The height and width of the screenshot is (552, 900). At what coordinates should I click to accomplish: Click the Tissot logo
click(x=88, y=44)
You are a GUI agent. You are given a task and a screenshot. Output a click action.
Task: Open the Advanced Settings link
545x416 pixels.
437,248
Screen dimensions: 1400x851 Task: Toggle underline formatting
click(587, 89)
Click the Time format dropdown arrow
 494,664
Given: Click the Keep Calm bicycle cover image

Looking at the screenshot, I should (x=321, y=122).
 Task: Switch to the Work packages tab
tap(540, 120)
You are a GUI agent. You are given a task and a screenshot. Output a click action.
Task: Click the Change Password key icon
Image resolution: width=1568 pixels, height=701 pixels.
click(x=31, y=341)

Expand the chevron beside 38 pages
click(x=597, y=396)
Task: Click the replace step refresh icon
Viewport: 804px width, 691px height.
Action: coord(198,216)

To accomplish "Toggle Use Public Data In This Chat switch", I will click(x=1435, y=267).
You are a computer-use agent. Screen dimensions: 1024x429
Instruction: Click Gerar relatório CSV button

____

Please reproduce every line above, without changing a single character.

The height and width of the screenshot is (552, 900). At what coordinates should I click to accomplish: Click the Tissot logo
click(x=88, y=44)
You are a GUI agent. You are given a task and a screenshot. Output a click action.
Task: Open the Advanced Settings link
545x416 pixels.
437,248
Screen dimensions: 1400x851 Task: Toggle underline formatting
click(587, 89)
Click the Time format dropdown arrow
 494,664
Given: Click the Keep Calm bicycle cover image

Looking at the screenshot, I should (x=321, y=122).
 Task: Switch to the Work packages tab
tap(540, 120)
You are a GUI agent. You are given a task and a screenshot. Output a click action.
Task: Click the Change Password key icon
Image resolution: width=1568 pixels, height=701 pixels.
click(x=31, y=341)

Expand the chevron beside 38 pages
click(x=597, y=396)
Task: Click the replace step refresh icon
Viewport: 804px width, 691px height.
Action: coord(198,216)

To accomplish "Toggle Use Public Data In This Chat switch", I will click(x=1435, y=267).
You are a computer-use agent. Screen dimensions: 1024x429
Instruction: Click Gerar relatório CSV button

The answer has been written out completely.